Éclosions multiples au Burkina Faso

2017 a été une année de nouveautés pour nos actions au Burkina.

Un bureau de représentation d’ULB-Coopération, composé de 4 personnes, a été ouvert. Après un long processus administratif, il est en passe d’obtenir une reconnaissance légale. Le nouveau programme financé par la Coopération belge (DGD) a démarré. Il nous a permis d’élargir notre zone d’intervention à la province du Nahouri. Il a également permis d’initier deux importants nouveaux partenariats.

Avec ses nouveaux partenaires, les associations APAF et NatuDev, ULB-Coopération intervient maintenant au centre-sud du Burkina dans la zone dite du « Corridor des éléphants ». Cette zone de 4.500 ha bordée de 6 villages, permet la transhumance, notamment des éléphants, entre deux réserves naturelles, le Parc Kaboré Tambi et le ranch de Nazinga. Ne disposant pour l’instant d’aucun statut officiel, cette zone est exploitée par les paysannes et paysans qui s’y fournissent en matières premières diverses, ce qui non seulement mène à sa dégradation progressive mais restreint également le passage des animaux.

L’objectif de l’action est d’améliorer les conditions de vie des populations, tout en respectant cette zone à protéger en y installant une gestion durable de ses ressources naturelles.

NatuDev a entamé le processus de reconnaissance officielle de la zone en tant que zone protégée. Les populations sont associées à celui-ci. Elles sont sensibilisées à l’intérêt d’adopter une gestion durable des forêts et invitées à co-construire les plans d’aménagement. APAF apporte son appui technique et opérationnel aux agriculteurs et agricultrices pour les sensibiliser et les former aux techniques d’agro-foresterie.

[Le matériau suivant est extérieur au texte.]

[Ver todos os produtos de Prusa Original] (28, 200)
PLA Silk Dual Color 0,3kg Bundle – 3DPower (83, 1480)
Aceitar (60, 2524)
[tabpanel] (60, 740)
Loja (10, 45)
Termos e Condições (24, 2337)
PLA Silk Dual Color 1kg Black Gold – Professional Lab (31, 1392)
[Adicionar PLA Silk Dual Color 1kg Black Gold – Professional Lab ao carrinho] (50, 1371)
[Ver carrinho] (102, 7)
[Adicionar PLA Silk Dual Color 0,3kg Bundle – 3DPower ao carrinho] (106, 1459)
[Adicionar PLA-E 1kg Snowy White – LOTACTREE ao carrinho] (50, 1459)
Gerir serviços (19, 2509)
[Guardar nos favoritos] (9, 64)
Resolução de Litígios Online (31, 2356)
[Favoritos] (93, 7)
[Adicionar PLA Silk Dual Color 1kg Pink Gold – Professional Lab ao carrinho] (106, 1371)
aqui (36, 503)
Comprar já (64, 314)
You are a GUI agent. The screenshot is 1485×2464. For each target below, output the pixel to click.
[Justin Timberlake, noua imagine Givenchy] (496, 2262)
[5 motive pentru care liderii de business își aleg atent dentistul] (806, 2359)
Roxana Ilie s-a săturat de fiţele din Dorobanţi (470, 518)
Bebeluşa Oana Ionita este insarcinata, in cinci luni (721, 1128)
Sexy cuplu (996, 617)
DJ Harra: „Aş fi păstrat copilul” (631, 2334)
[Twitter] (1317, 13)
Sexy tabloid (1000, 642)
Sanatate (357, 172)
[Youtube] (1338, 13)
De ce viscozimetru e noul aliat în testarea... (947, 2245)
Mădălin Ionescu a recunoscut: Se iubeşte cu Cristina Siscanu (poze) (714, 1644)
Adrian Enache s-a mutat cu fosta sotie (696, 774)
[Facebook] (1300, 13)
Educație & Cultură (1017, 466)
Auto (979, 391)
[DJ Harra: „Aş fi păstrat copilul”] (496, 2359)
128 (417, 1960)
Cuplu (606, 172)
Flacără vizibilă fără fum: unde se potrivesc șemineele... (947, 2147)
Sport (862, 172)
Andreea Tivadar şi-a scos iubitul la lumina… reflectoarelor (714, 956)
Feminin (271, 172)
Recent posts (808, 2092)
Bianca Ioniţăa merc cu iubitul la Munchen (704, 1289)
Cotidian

Outre l’encadrement et le renforcement de ces deux partenaires, ULB-Coopération apporte son expertise technique et scientifique. Sur place, deux économistes, dont une junior, étudient notamment les filières d’exploitation des produits locaux (karité, miel) afin de proposer aux agriculteurs les schémas de commercialisation les plus rentables et durables. Notre équipe a également contribué à l’élaboration d’un projet de recherche développement (PRD) financé par l’Académie de recherche et enseignement scientifique (ARES) pour venir renforcer cette action. Il est mené par le Service d’écologie du paysage et systèmes de production végétale de l’ULB et par les universités de Ouaga 1 Pr Joseph Ki-Zerbo et de Liège.

Avec notre ancien partenaire, l’association Impulsion, nous poursuivons les deux grands axes d’activités menés dans la zone de Barsalogho, au Nord du Burkina.

D’une part, la pérennisation du vaste parc hydraulique (près de 400 pompes mises en place grâce aux précédents financements obtenus par le SLCD). En 2017, avec un appui financier complémentaire d’Hydrobru, l’action vise à déployer un système performant et durable d’entretien préventif et curatif du parc. Un groupe d’artisans réparateurs a été mis en place. Il est chargé de la maintenance préventive du réseau et d’assurer des interventions rapides en cas de panne. Le salaire des artisans, l’achat des pièces de rechange, leurs déplacements sont pris en charge grâce aux cotisations payées par les usagers de l’eau. Le projet permet la formation des artisans ainsi que la mise en place du système de gestion permettant d’une part le suivi des recettes et des dépenses et d’autre part la planification des entretiens. Le deuxième axe concerne l’exploitation durable des produits dérivés de la forêt de Korko afin d’assurer de meilleurs revenus aux populations environnantes tout en préservant la faune et flore. Plusieurs modalités d’exploitation des fruits du balanitès, arbuste épineux qui pousse à profusion, sont en phase de test. Le développement futur de cet axe est malheureusement mis en péril par l’insécurité croissante qui règne dans cette région de plus en plus souvent victime de groupes religieux extrémistes venant du Mali.